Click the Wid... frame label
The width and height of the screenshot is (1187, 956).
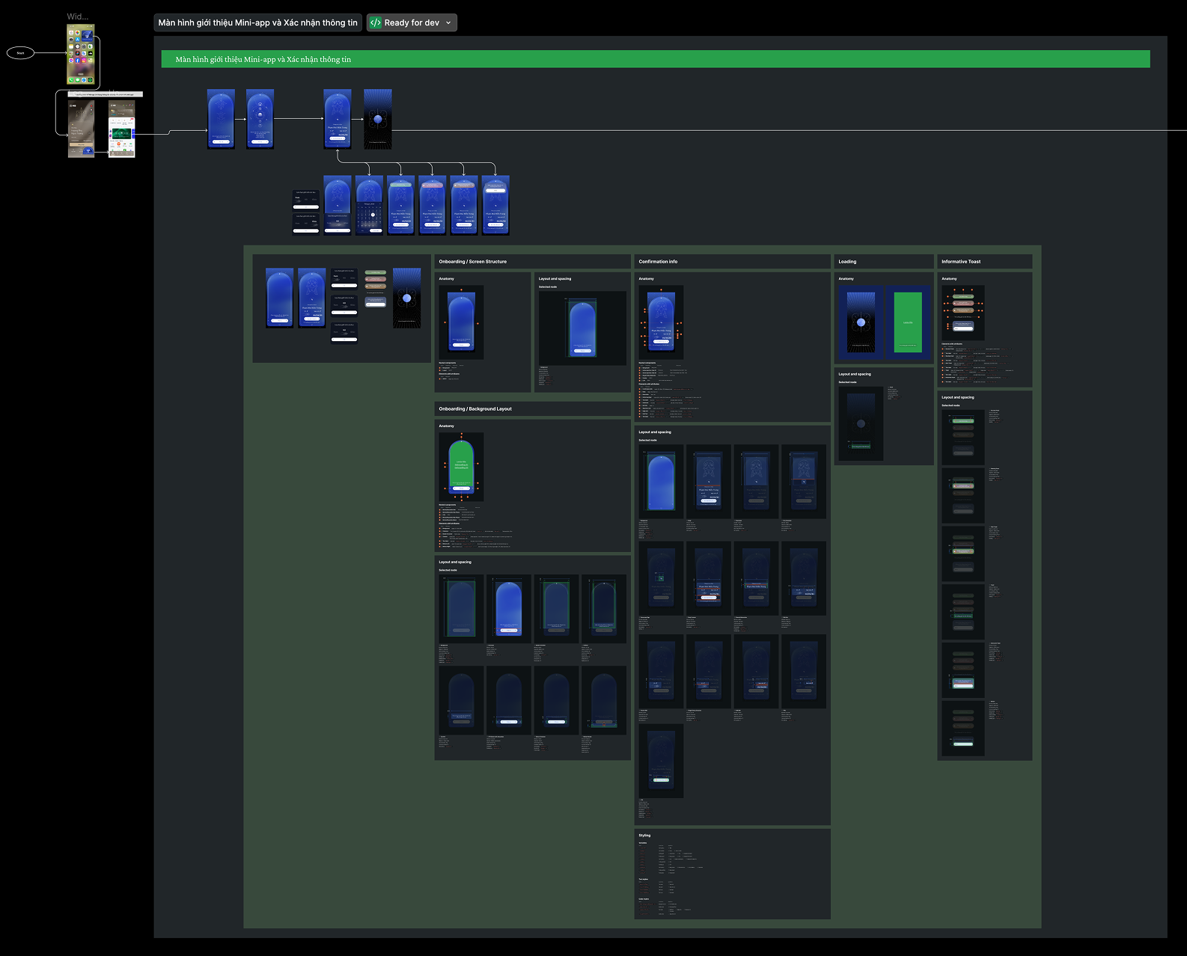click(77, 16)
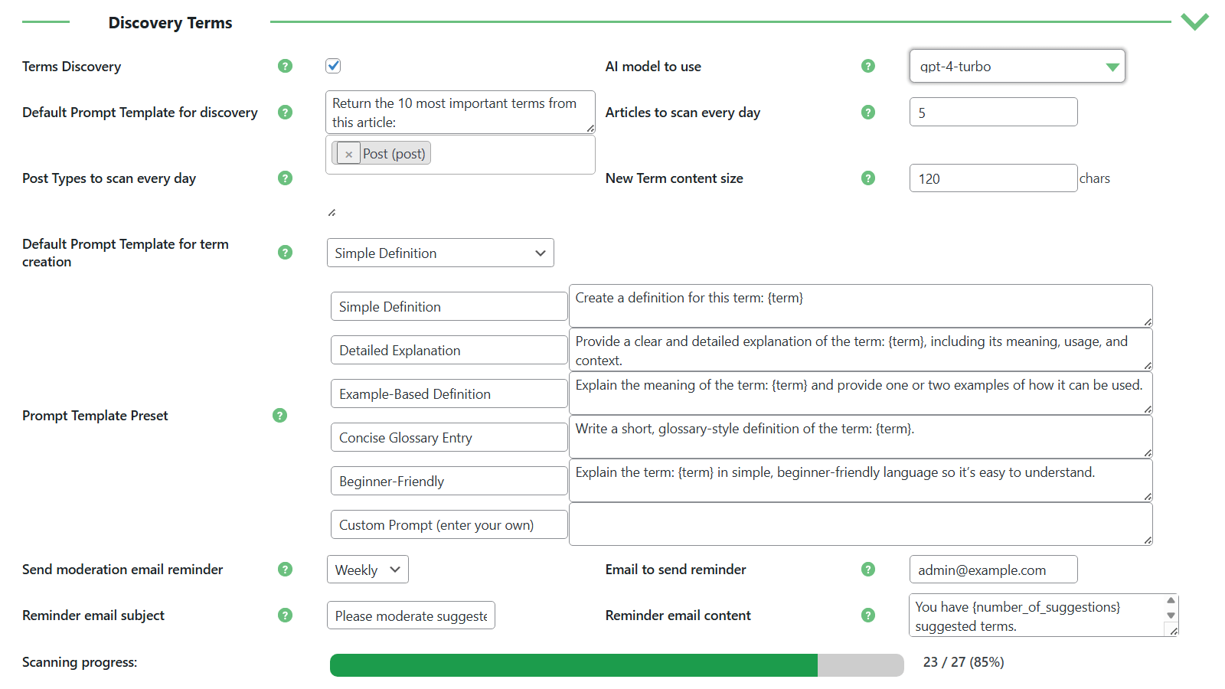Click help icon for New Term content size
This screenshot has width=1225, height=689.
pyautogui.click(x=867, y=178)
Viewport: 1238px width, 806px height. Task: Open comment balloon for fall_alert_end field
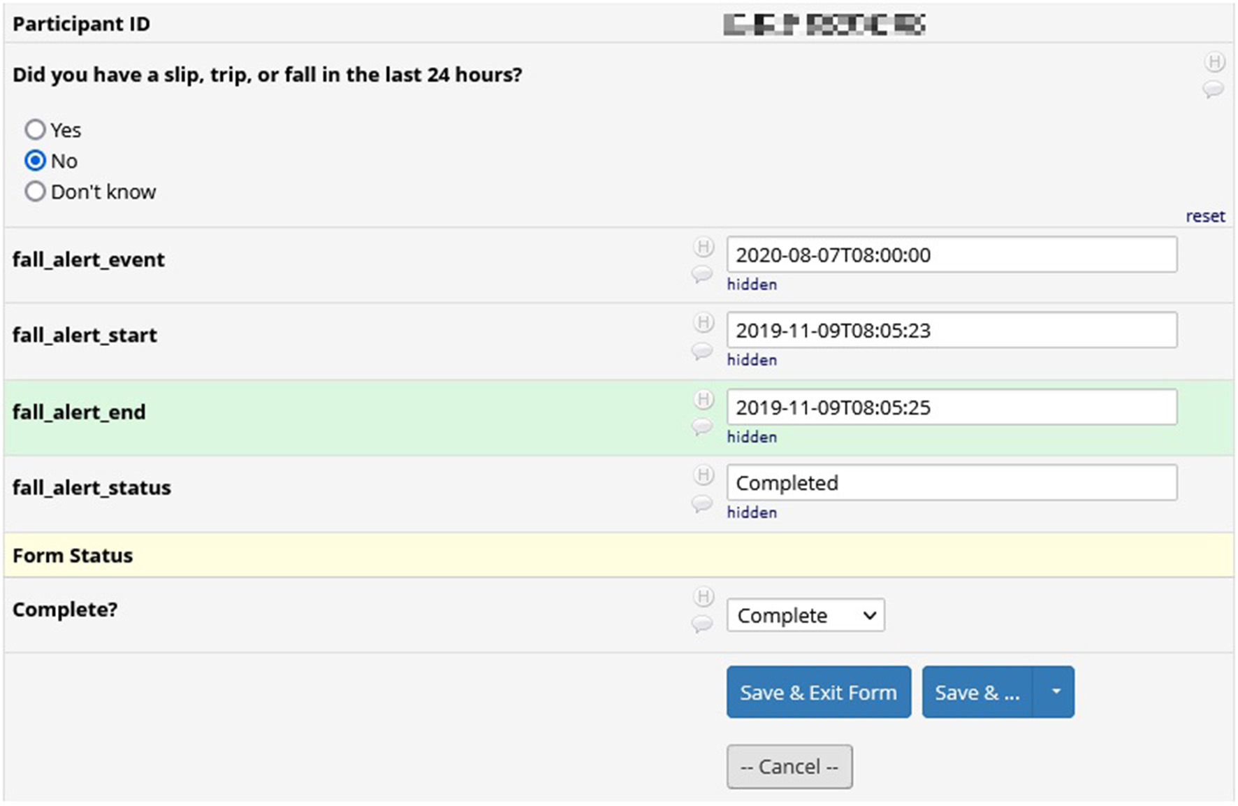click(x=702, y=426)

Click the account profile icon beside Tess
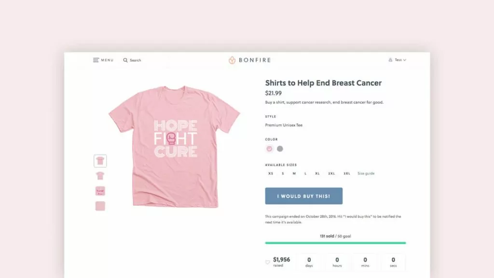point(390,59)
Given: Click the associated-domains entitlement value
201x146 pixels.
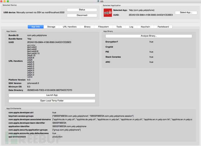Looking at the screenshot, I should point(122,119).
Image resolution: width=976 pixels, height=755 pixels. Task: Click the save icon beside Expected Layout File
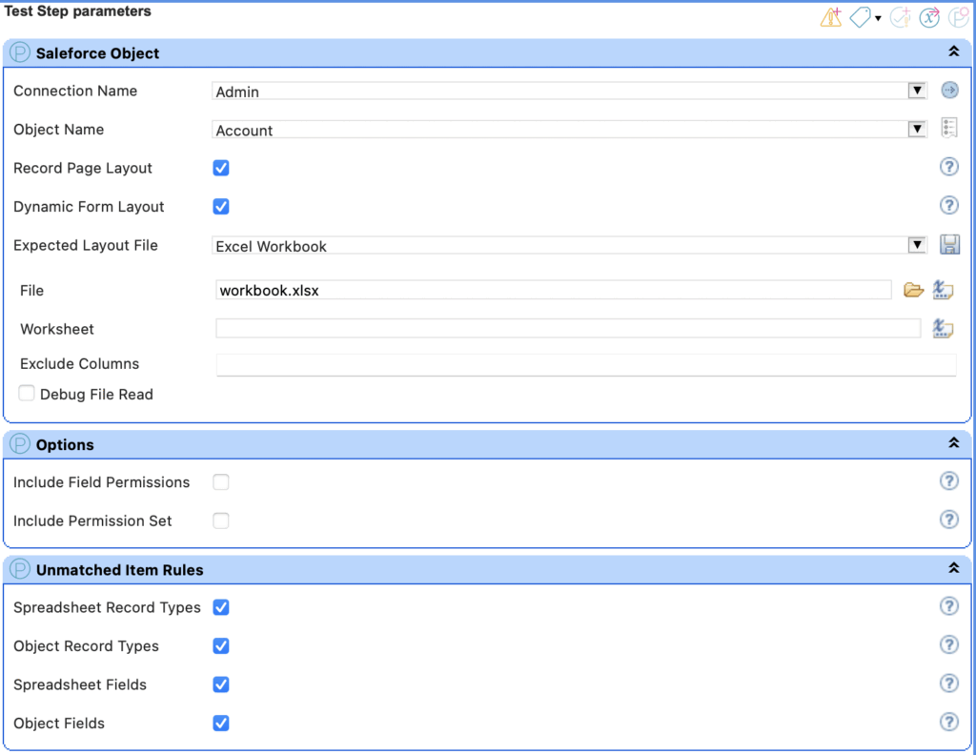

..........

- **Exercise description**: Set the data above down again exactly as given, with no pictures.

- **Answer**:
Click the Wid... frame label
The width and height of the screenshot is (1187, 956).
click(77, 16)
Click help icon for New Term content size
This screenshot has width=1225, height=689.
pyautogui.click(x=867, y=178)
Viewport: 1238px width, 806px height. Task: Open comment balloon for fall_alert_end field
click(x=702, y=426)

Click the account profile icon beside Tess
point(390,59)
Given: Click the associated-domains entitlement value
201x146 pixels.
Looking at the screenshot, I should point(122,119).
Image resolution: width=976 pixels, height=755 pixels. Task: Click the save icon beside Expected Layout File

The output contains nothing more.